_Description of the task_: Put the rows into a Markdown table with the columns "No." and "Text," starting at the line that contains "Given: Switch to the Ссылки tab" and ending at the last line of the rows. Leave out blank lines.

_Dataset entries_:
* BEGIN *

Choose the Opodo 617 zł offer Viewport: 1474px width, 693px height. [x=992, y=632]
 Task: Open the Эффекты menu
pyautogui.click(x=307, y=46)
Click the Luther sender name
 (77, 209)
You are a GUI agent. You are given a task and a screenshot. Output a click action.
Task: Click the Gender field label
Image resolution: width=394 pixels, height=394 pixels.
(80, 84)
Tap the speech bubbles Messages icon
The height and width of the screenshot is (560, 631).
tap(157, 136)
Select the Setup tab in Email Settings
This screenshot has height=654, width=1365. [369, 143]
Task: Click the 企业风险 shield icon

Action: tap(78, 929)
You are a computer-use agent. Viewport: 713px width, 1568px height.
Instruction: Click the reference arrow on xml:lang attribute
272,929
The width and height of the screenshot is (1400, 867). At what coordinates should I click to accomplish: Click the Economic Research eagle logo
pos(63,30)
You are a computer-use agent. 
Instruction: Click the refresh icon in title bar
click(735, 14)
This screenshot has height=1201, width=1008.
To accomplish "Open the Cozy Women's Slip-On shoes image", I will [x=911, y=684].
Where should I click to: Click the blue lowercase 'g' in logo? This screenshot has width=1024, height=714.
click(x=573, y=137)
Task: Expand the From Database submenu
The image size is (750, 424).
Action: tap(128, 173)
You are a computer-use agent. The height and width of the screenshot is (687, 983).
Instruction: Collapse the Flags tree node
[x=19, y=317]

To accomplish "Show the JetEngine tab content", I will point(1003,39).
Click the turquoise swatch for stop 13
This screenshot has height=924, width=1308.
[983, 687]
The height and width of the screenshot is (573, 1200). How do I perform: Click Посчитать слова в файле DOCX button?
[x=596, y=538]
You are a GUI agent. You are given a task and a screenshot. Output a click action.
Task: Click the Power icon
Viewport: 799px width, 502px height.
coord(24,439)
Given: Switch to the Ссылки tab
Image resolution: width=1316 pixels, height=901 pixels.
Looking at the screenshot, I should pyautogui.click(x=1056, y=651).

* END *

_Complete output_:
| No. | Text |
|---|---|
| 1 | Given: Switch to the Ссылки tab |
| 2 | Image resolution: width=1316 pixels, height=901 pixels. |
| 3 | Looking at the screenshot, I should pyautogui.click(x=1056, y=651). |